As of October 2023 we had released three EPs and an LP; produced dozens of music videos; have had songs placed in HBO's The Affair, Ira Sach's Passages (Sundance Selection, Best Film at Berlin Film Festival), DarkNet, and numerous TV shows and movies; and performed at SXSW, CMJ, Northside Festival and as headliners at many of New York's prominent venues.
After a decade of running CitizenMusic / CitizenMusic Presents, all the while playing and writing music for fun, my relationship with several of my bands gradually and naturally began to change into that which included my artistic input. Between 2011-2014 I joined in on rehearsals and recording sessions with New Madrid, WALNUTS and The Shake. During one such session with The Shake I presented the band with a song I had written several years earlier called "All That I Want." The band was quickly taken with it and recorded a superb version of it, adding in a bridge part of their own, which introduced a musical momentum that spawned a marvelous guitar solo and outro section. It was also a bringer-down of the house as a live performance.

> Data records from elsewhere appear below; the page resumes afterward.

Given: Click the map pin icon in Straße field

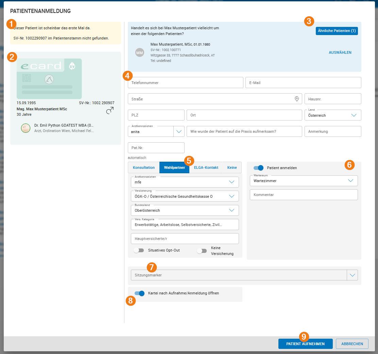Looking at the screenshot, I should [x=297, y=99].
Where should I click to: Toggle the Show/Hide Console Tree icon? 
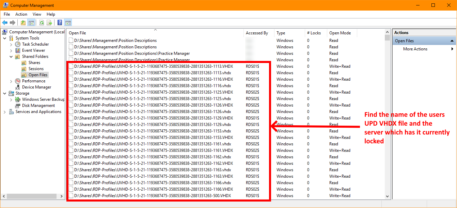[x=31, y=22]
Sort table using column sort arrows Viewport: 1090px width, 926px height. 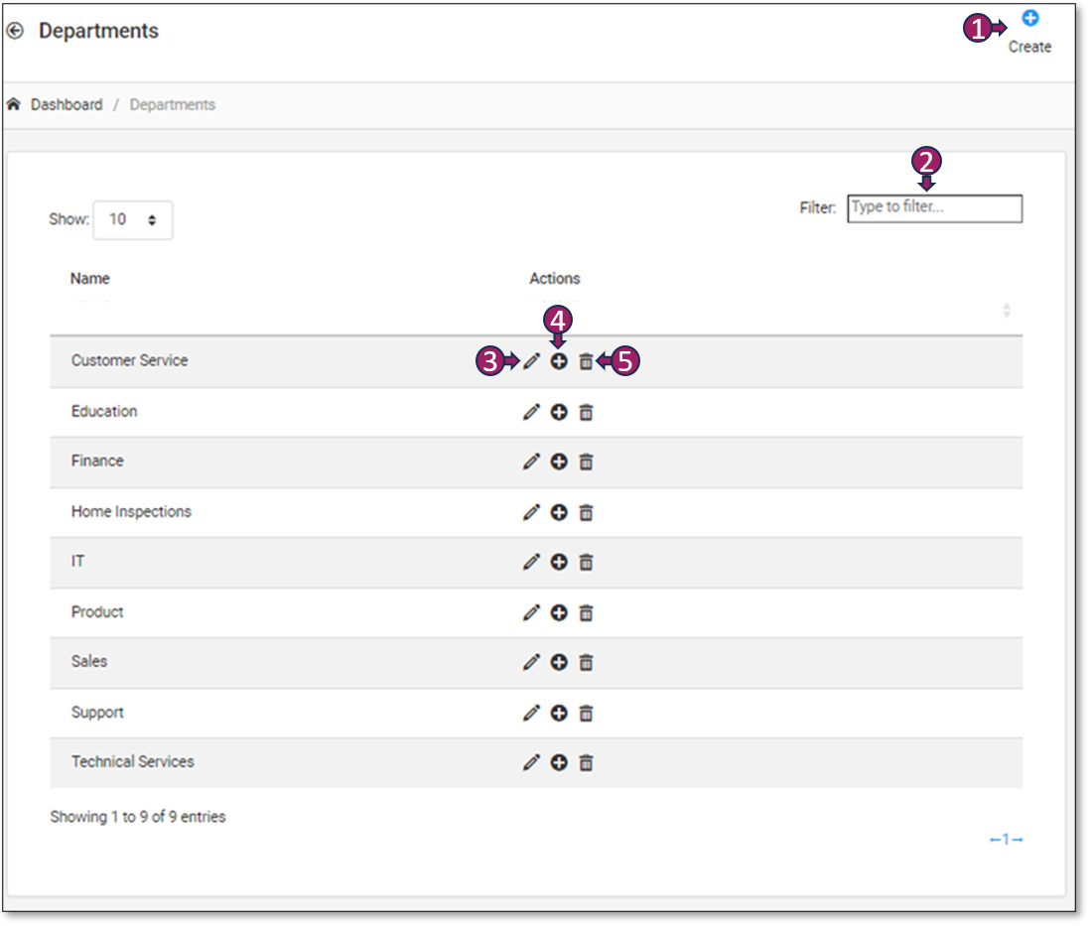pos(1007,311)
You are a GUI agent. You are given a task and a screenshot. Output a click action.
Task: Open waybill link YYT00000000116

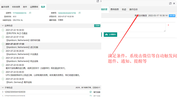click(20, 13)
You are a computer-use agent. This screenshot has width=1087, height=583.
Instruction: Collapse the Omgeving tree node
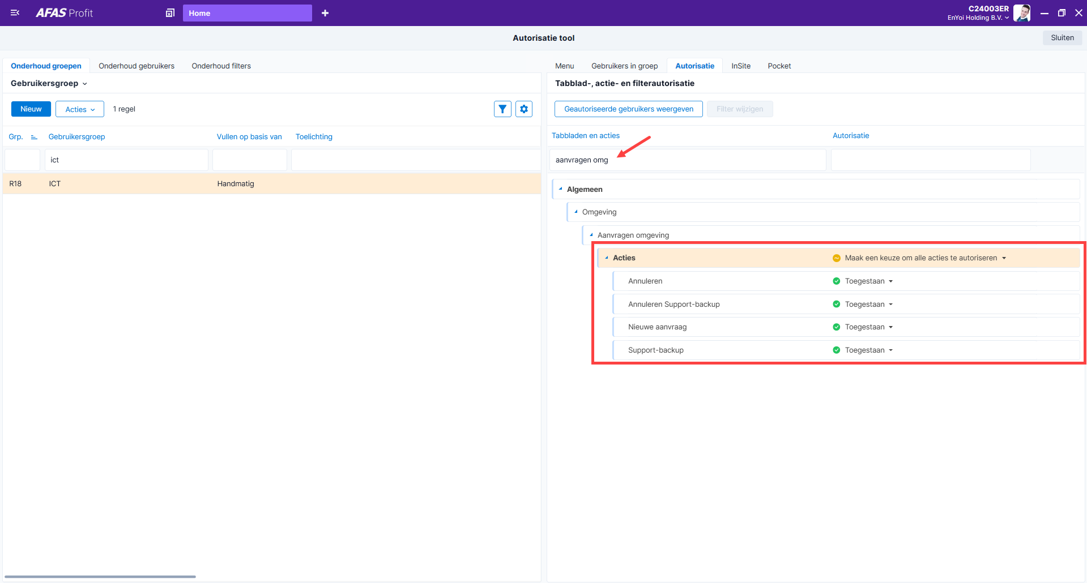576,212
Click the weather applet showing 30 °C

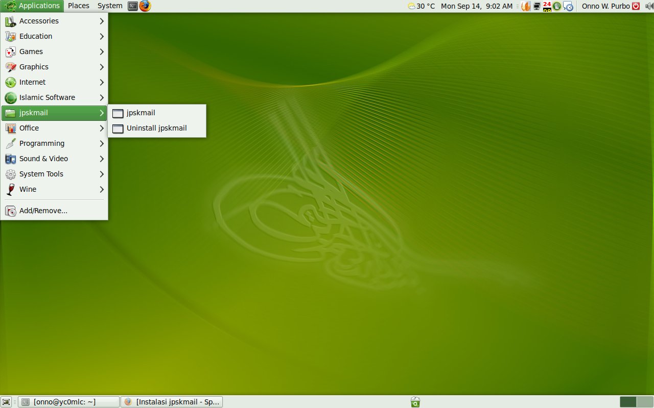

Written in an apartment in Clinton Hill, recorded at The Bunker in Bushwick, with overdubs (the "Harrison chord" on "Winter Love,"), our debut recordings were brisk, lively, exciting. These few songs, accompanied by just a few others which were never (yet) recorded and a spontaneously-generated series of inside jokes established us as a danceable and interactive live band in Williamsburg and on Manhattan's Lower East Side. I could say humble beginnings, but truth-be-told, we were quite polished from the jump.

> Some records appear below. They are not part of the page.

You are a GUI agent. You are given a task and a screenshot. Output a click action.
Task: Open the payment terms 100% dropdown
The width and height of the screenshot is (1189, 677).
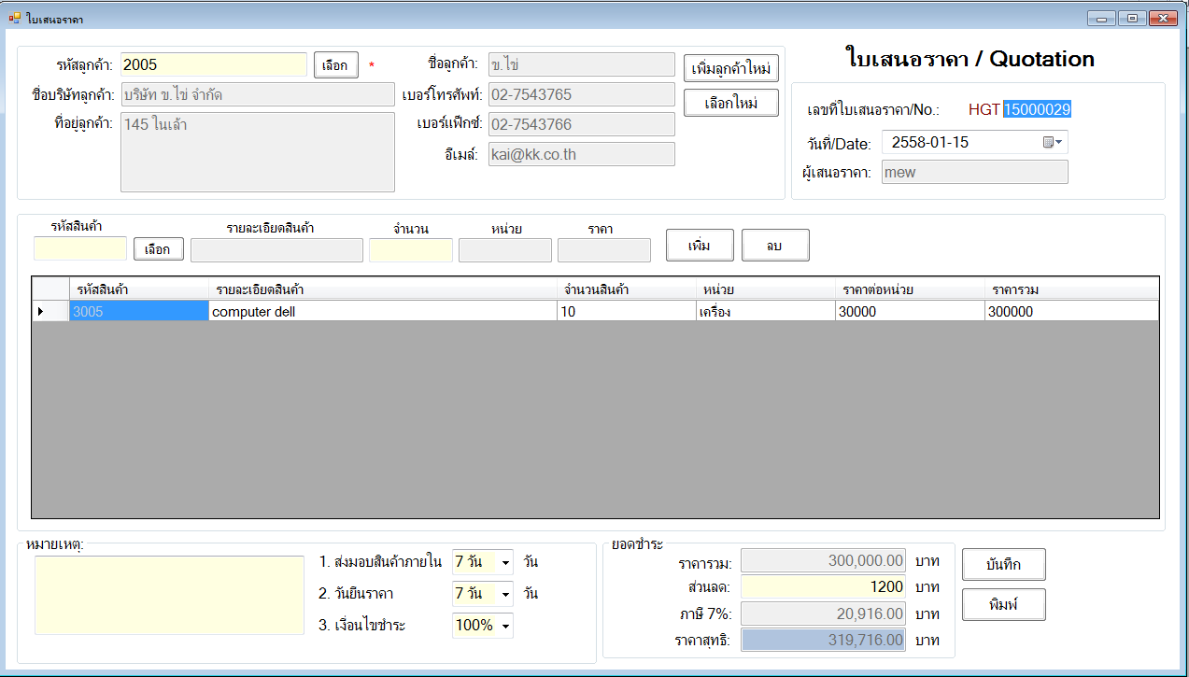(x=505, y=626)
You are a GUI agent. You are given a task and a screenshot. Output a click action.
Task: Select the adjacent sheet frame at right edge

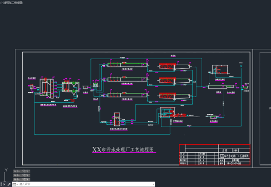click(265, 108)
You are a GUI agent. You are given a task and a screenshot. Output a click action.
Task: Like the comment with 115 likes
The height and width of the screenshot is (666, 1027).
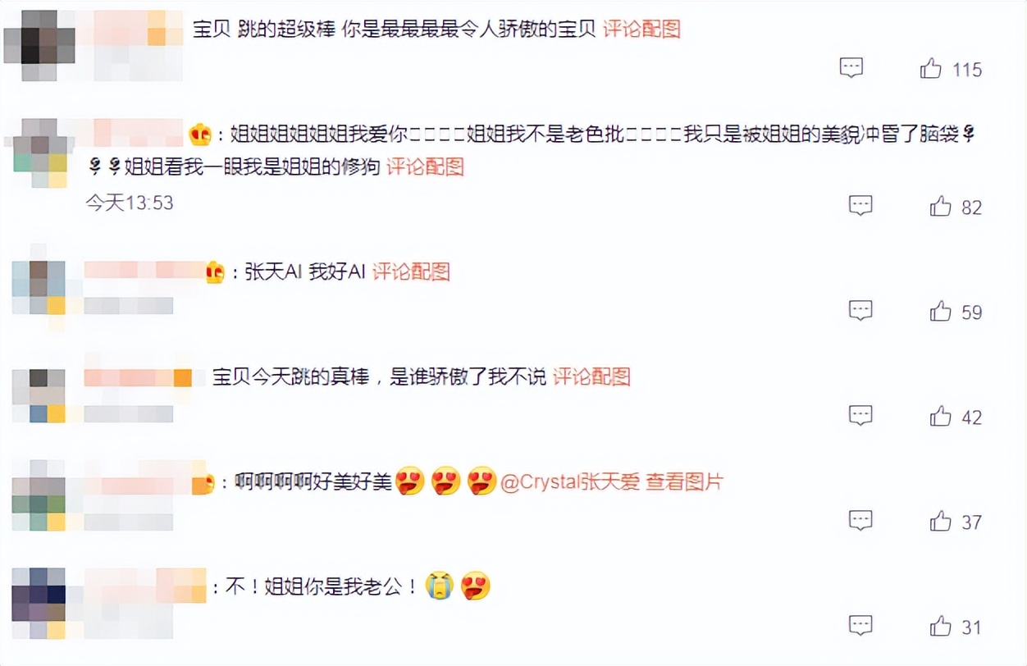pos(931,69)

We recorded in a barn in the Hudson Valley, NY over the course of a weekend. Overdubs would happen in a living room on the Upper West Side on Manhattan. And the songs would propel us to a headlining band on the Lower East Side and in Brooklyn. From Saturday night sell-outs at Mercury Lounge to residencies at Arlene's Grocery and two-venue holiday throw-downs at Pianos and Cake Shop, The Motor Tom were on a roll after the release of Super Sexy Space Station.
"1.21 gigawatts / Maybe in the future all the bullshit stops / But I won't hold my breath." "Burn It to the Ground" quickly became our go-to set closer, as it is - and I'm being as objective a co-writer as I can be - an absolutely blazing punk rock number.
"Weight Off" balances the aggression of the opening track with its airy lushness. "The feeling that I'm under / It's like thunder / From a hundred million miles away" marries the song's graceful tempo and gentle symphonic instrumentals with lyrics which are more surreal than most Motor Tom lyrics.
"Aye Yai Yai" is our take on the Days of the Week musical trope, while "Illusions of Love" is a pastiche to an early-90s style of love-rock song that borrows its lyrical themes from High Fidelity (that is, I was watching High Fidelity and wrote a song about it).
The album opens with a track that includes my personal favorite Motor Tom moment, which is the group-chanted bridge. Embedded in the lyrics is an easter egg for vintage Woody Allen fans.
"Weight of the Sun" has a rhyme I've always enjoyed, which pairs "Cradle, baby, steady job" with "Groceries in the borrowed Saab."
"Timing" is among the breeziest of any Motor Tom song with shrug-of-the-shoulder lyrics sat atop a playful Soca beat.
"New York Minute" is our response to Taylor Swift's song about New York.
My songwriting partner, who is also one of my closest friends, Andrew Henry Harding is a vastly capable musician. Musically he is precise where I am reckless, he is certain where I am anxious, and he is expert where I am wandering. While my reverence for his abilities may cause me to over-diminish my own, it is a reverence that nonetheless served as the catalyst to me setting off on my own for this set of recordings.
This first LP under the pseudonym of Cheerry Red was not designed to propel me to stardom, but instead to provide me the space to let my ideas bounce, careen, tumble and ignite. That said, the opening track is kind of a total banger, and there are moments in each song of which I am sincerely proud.